Yine kadınlar hakları gasp edilmek istenen, itaate zorlanmak istenen kesim ve kadınlar aslında uzun dönemdir bunun farkında. Hem İstanbul Sözleşmesi, hem tecavüz yasası, hem kayyumlar, hem kadın kurumlarının kapatılması... Kadınlar uzun dönemdir hep hareketli, nereye vardırılmak istediğini iyi tahlil eden ve bunun mücadelesini yürüten bir kadın hareketi gerçekliği var.

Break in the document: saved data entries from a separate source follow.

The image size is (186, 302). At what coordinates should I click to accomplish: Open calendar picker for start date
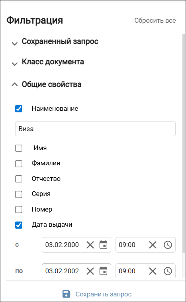[104, 245]

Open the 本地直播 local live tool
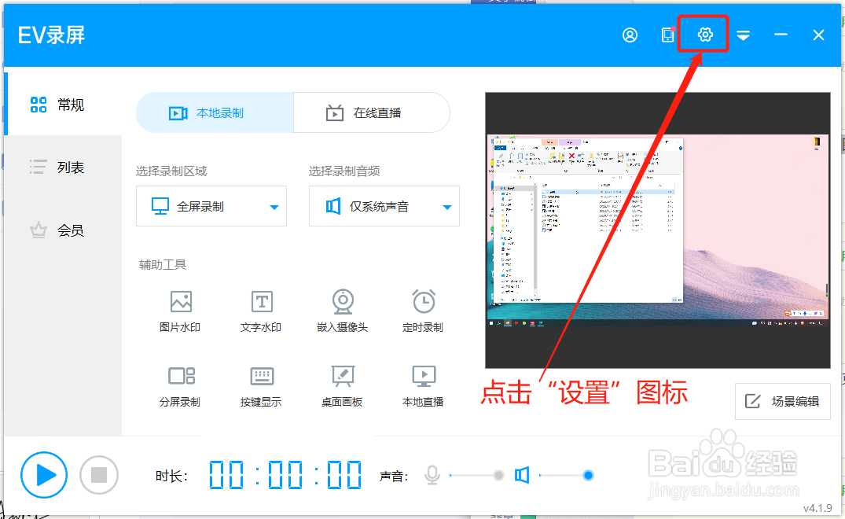pos(423,385)
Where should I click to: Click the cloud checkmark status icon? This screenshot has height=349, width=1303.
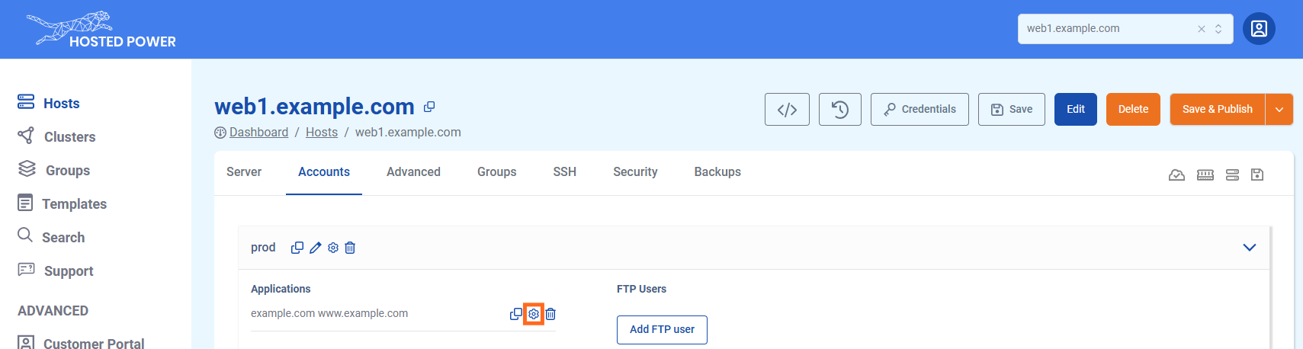tap(1176, 175)
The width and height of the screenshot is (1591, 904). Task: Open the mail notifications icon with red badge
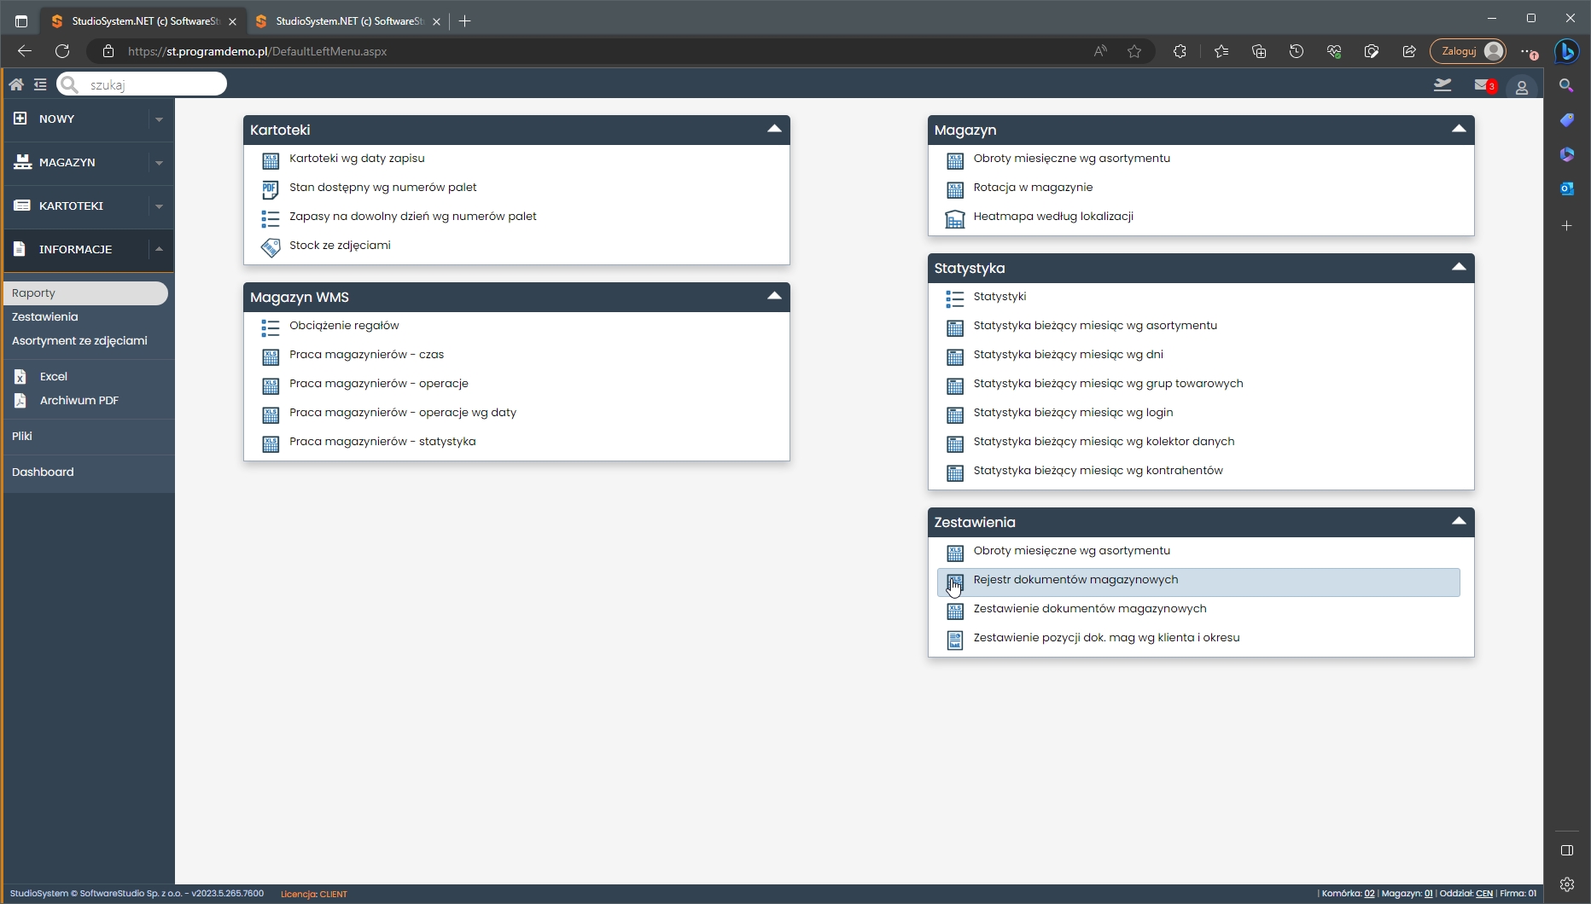pos(1483,85)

Bu birçok anlamda diğer siyasetlere de bir öğretici rol model sunuyor. Biz de bu hareketlerden besleniyoruz, hem de güç vermeye çalışıyoruz.
Ama nihayetinde bugün artık bu ülkede AKP'ye muhalefet yapmak yasak. Şimdi artık parça parça mücadeleler, fikri ayrılıklar, farklı siyaset biçimleri, düşünme biçimleri engel olarak ortaya çıkmamalı. Evet farklı siyasetlerden, farklı düşünce yapılarında olabiliriz, ama bizim ortak paydamız demokrasi olabilir, demokrasiyi savunmak olabilir. Bugün demokrasi herkesin güvencesi, bir muhafazakarın da, bir kadının da, bir Kürdün de, bir devrimcinin de bu şartlarda güvencesi. Birlik, mücadele ve demokrasidir.
O açıdan da partimiz uzunca dönemdir bunun adımlarını atıyor. Hem Türkiye siyasetini belirleyen konularda attığı stratejik adımlarla, hem bu mücadele deneyimlerinin yanında yer alarak, destek olarak, bunun siyasetini de çoğaltarak adımlarını atıyor.
Elbette ki HDP bu dönemde bu mücadelenin ortaklaşması, ortak zeminlerde güçlenmesi için üzerine düşenleri mutlaka yapacaktır. Bu konuda bizim hiçbir tereddüdümüz yok. Ama bir şekilde bu fikriyatın, bu ortak paydada buluşmanın üzerinde herkesin düşünmesi, yarının geç olabileceğini düşünerek adım atması gerekiyor.